**PROBLEM DETAILS:** Extract verbatim every line from the one containing "Task: Tap Moments" to the final line of the records below, inclusive, and exclude all pictures.

*** DATA TO USE ***

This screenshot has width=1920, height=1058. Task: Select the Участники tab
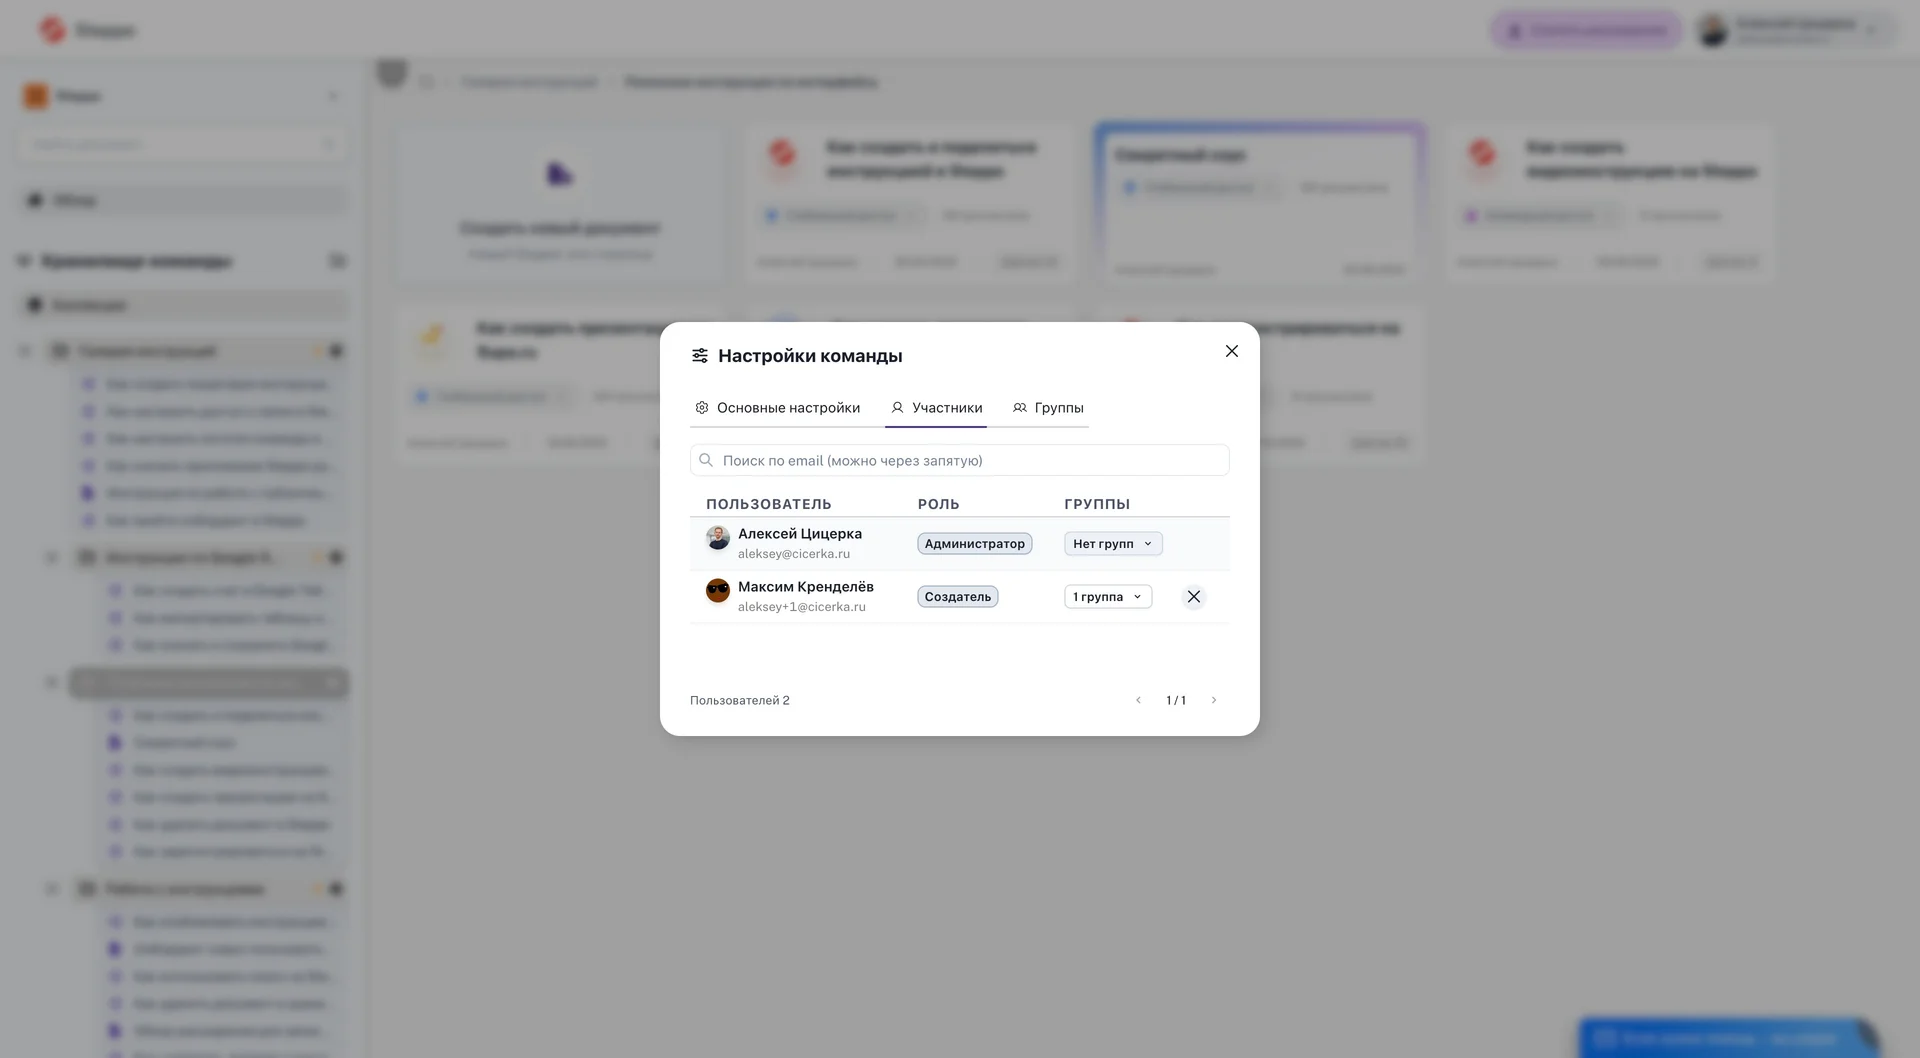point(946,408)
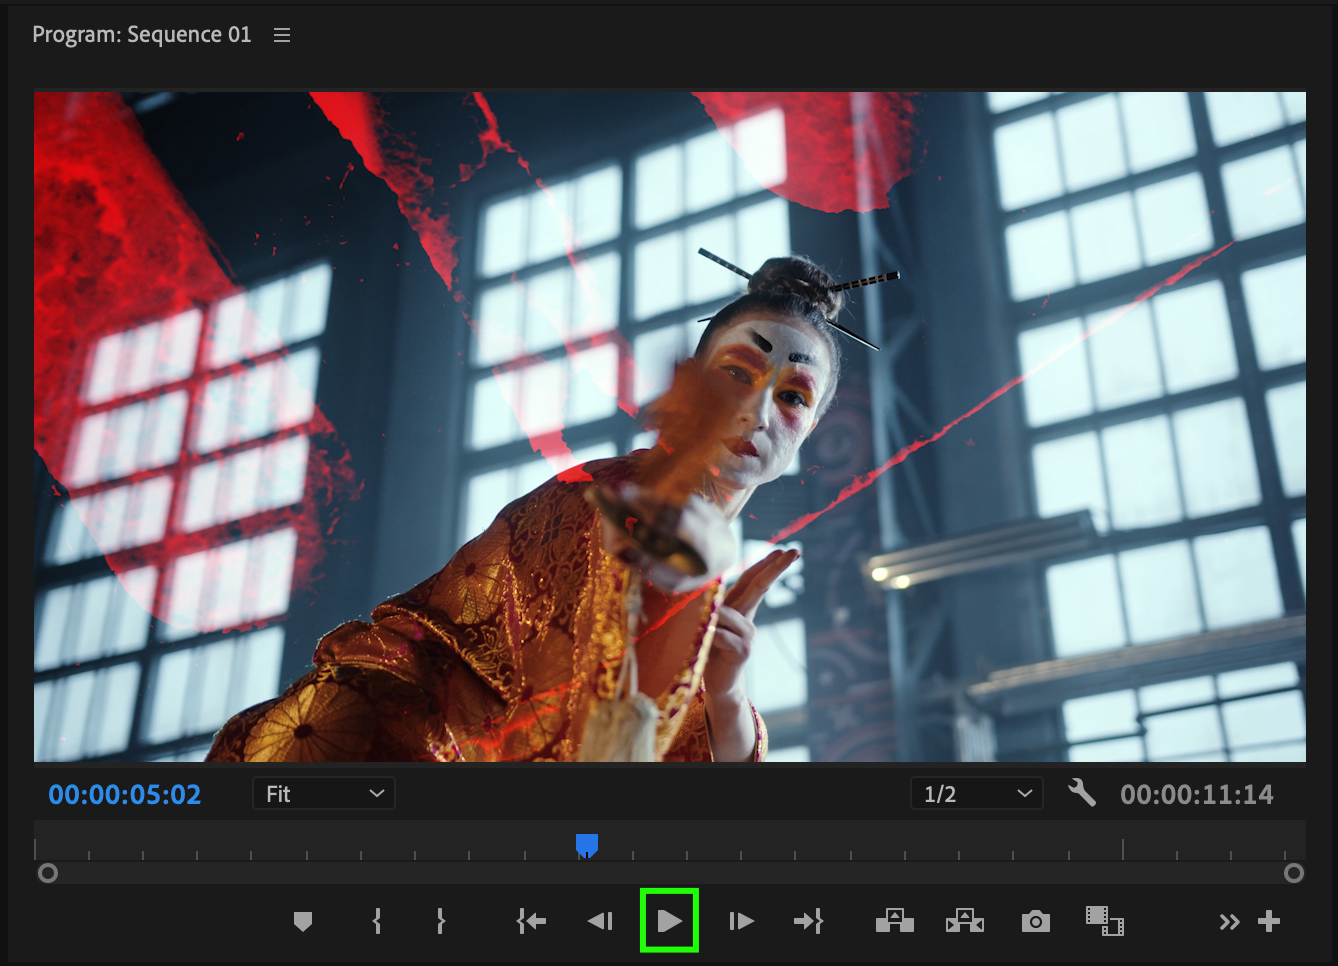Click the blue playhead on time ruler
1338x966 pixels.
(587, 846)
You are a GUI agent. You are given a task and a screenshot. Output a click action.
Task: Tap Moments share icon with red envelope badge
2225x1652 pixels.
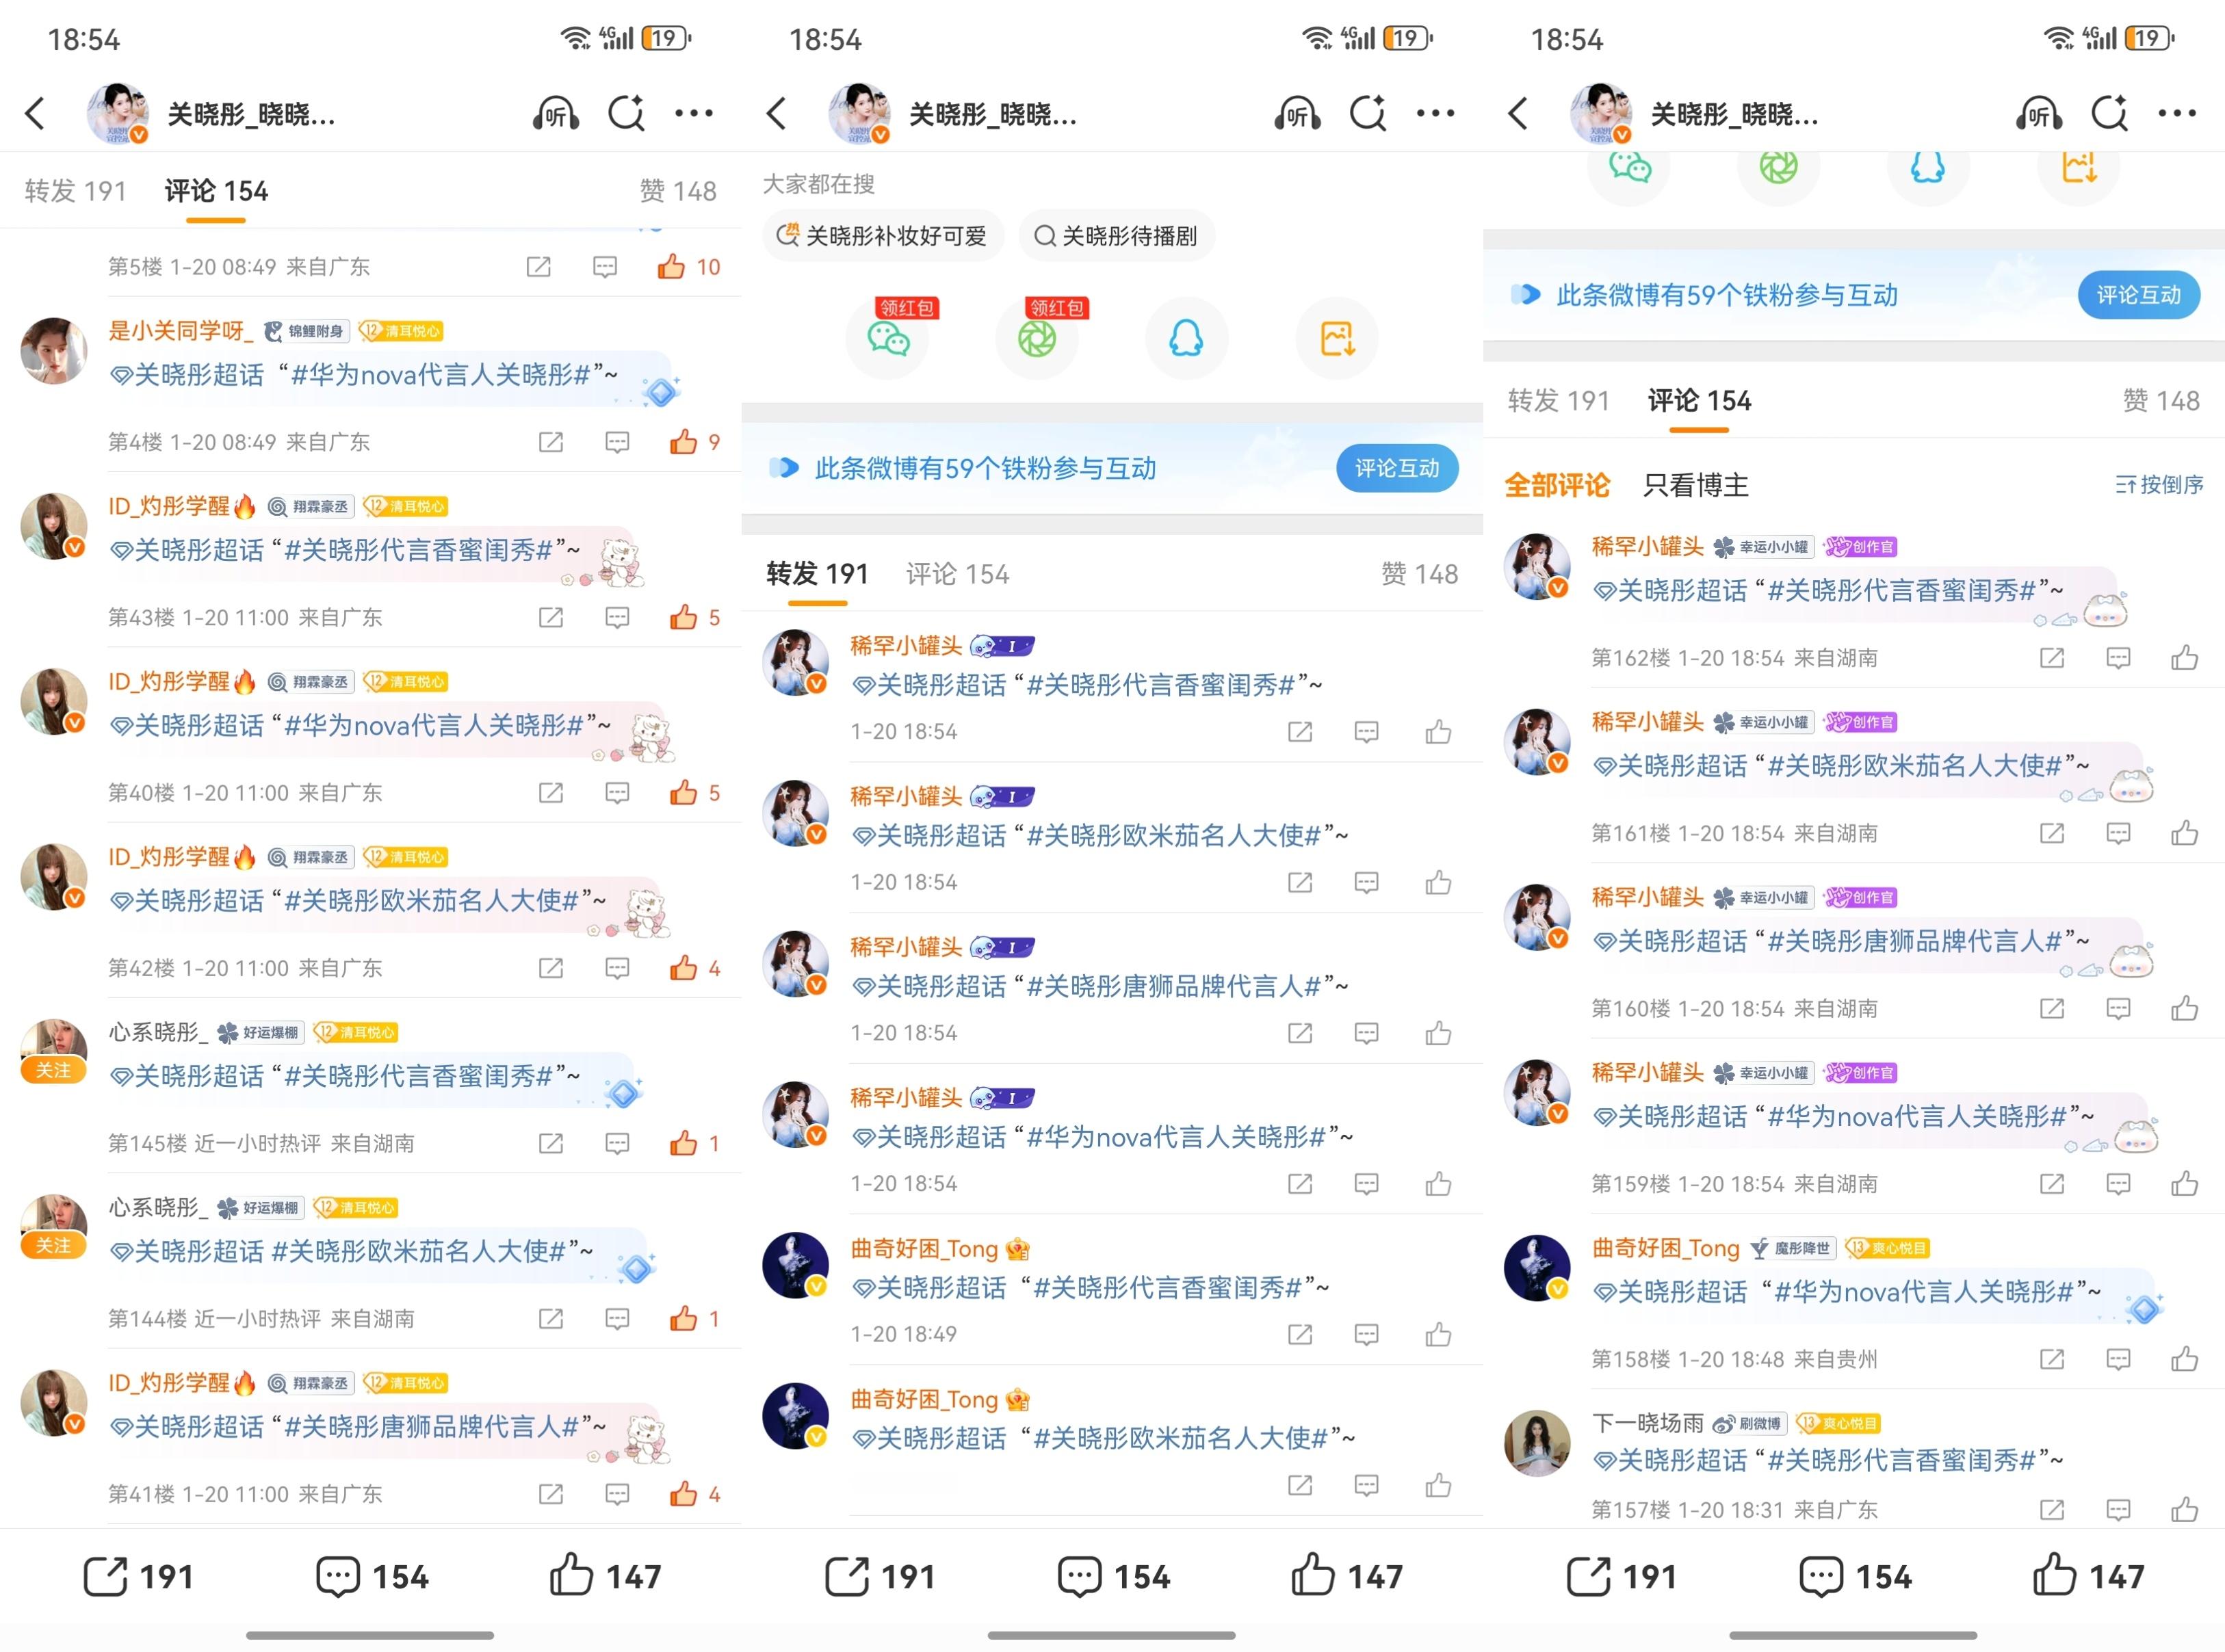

*** End of DATA TO USE ***

**SOLUTION FOR THIS EXERCISE:**
Task: Tap Moments share icon with red envelope badge
2225x1652 pixels.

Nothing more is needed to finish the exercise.